**Given exercise**
Reproduce verbatim the lines of the records below, from the line containing "You are a GUI" to the line containing "pyautogui.click(x=155, y=717)", including both of those lines.

**Data excerpts**
=====

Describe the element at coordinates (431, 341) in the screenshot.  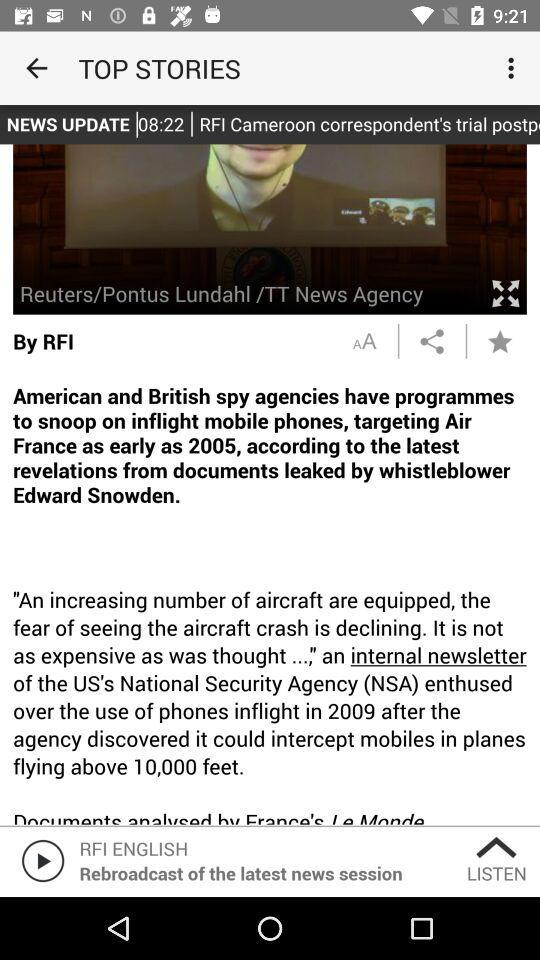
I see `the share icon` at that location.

=====

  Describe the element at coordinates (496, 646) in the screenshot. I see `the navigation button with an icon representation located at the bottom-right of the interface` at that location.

=====

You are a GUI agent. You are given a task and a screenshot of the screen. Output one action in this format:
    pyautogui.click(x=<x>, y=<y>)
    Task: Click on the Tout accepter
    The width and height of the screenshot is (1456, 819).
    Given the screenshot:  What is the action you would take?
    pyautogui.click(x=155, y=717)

=====

**Output for this exercise**
You are a GUI agent. You are given a task and a screenshot of the screen. Output one action in this format:
    pyautogui.click(x=<x>, y=<y>)
    Task: Click on the Tout accepter
    The width and height of the screenshot is (1456, 819).
    Given the screenshot:  What is the action you would take?
    pyautogui.click(x=155, y=717)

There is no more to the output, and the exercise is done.